• PROVIDED RECORDS:
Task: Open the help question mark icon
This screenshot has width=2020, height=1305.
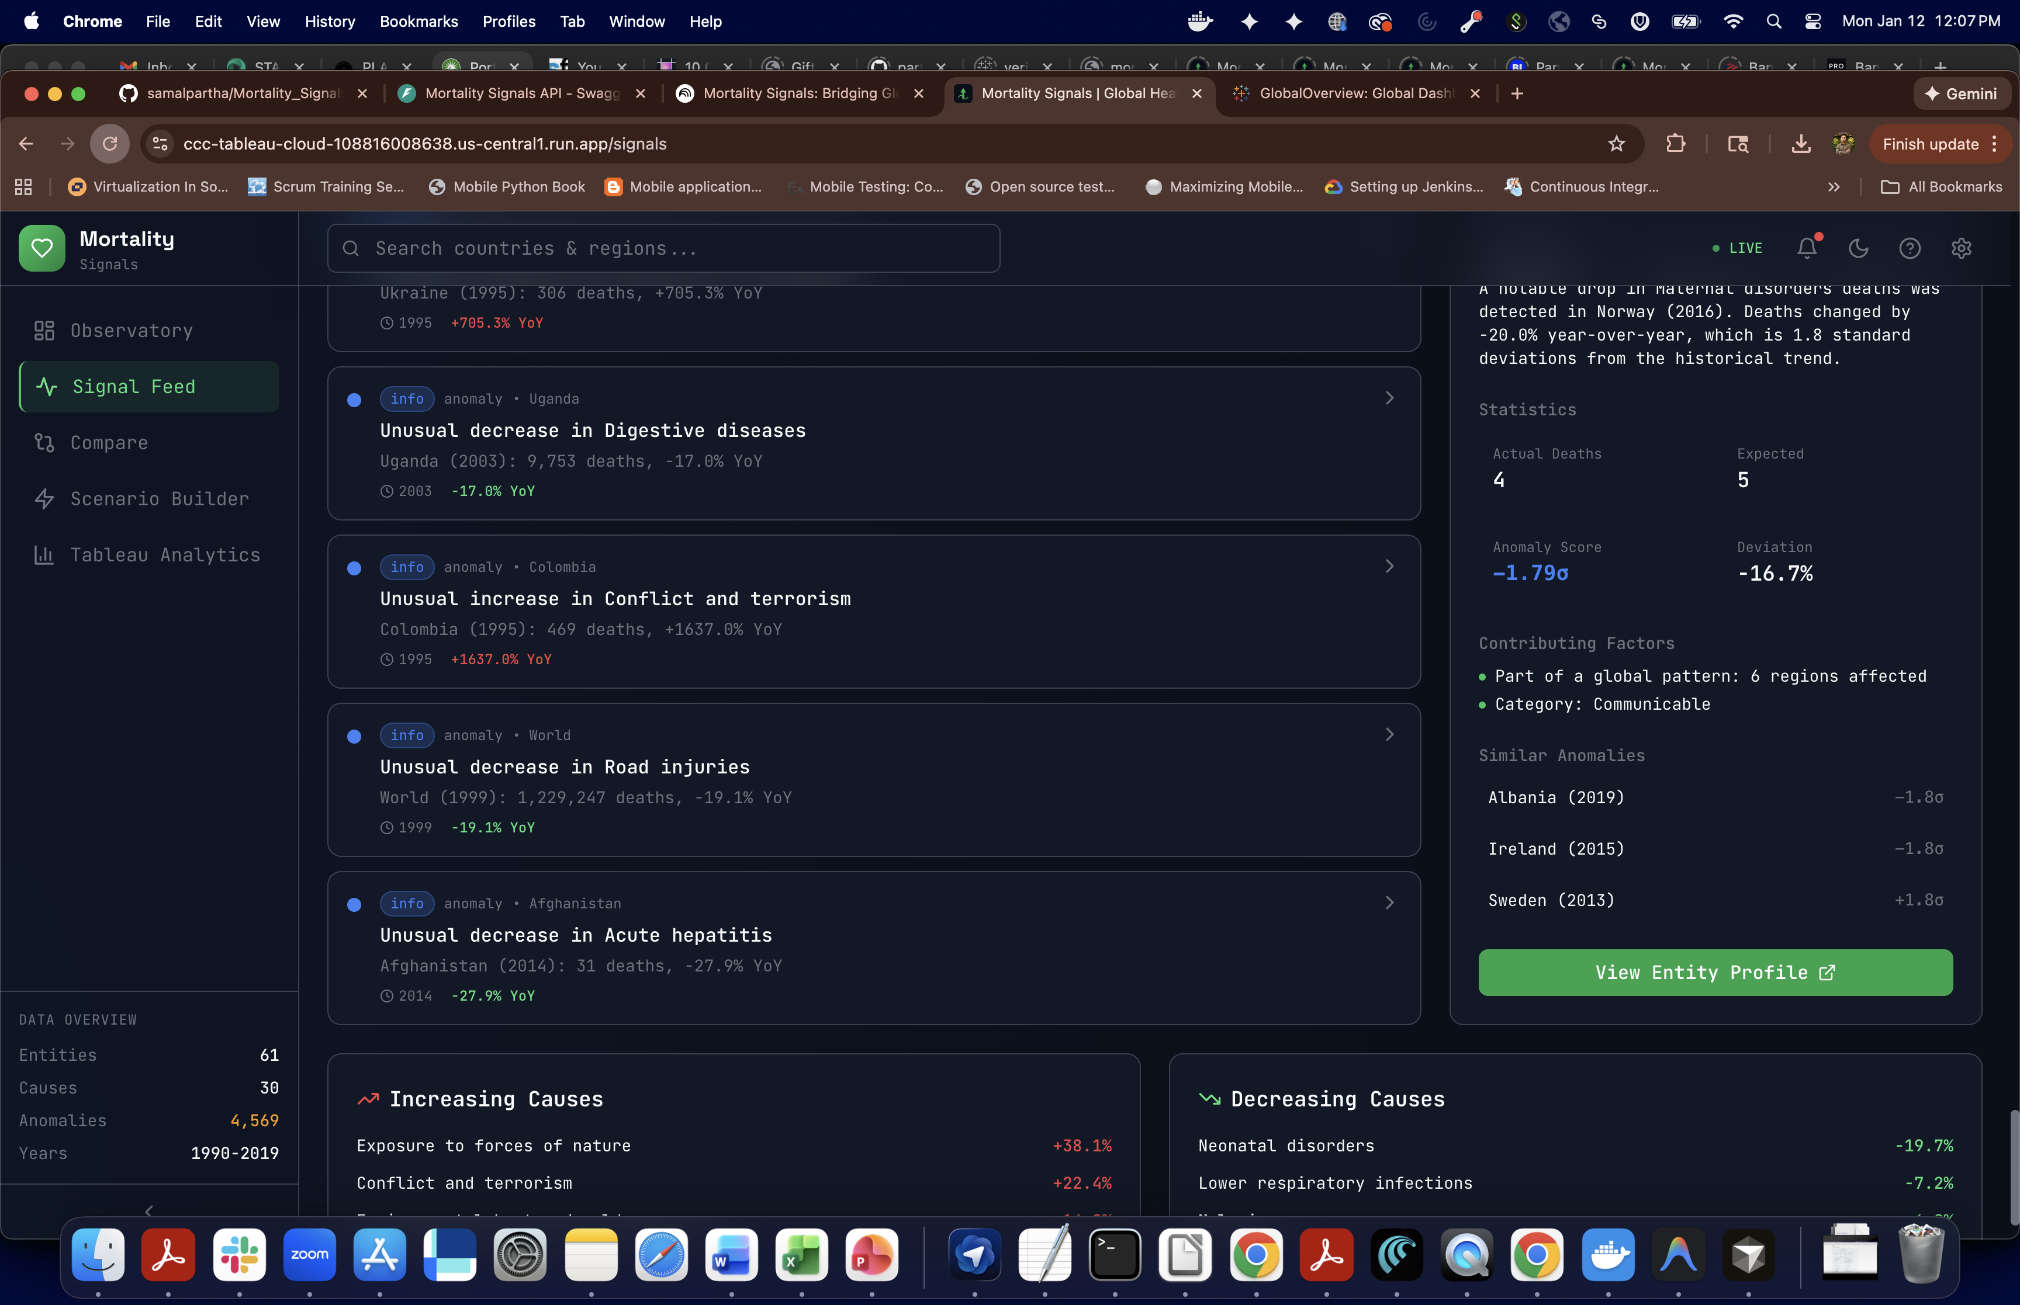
...
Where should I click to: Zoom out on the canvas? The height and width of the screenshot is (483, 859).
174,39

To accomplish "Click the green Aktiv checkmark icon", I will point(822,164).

• EXERCISE PROMPT: Write only the number of lines in the records that contain the string "icon".

• TASK ANSWER: 2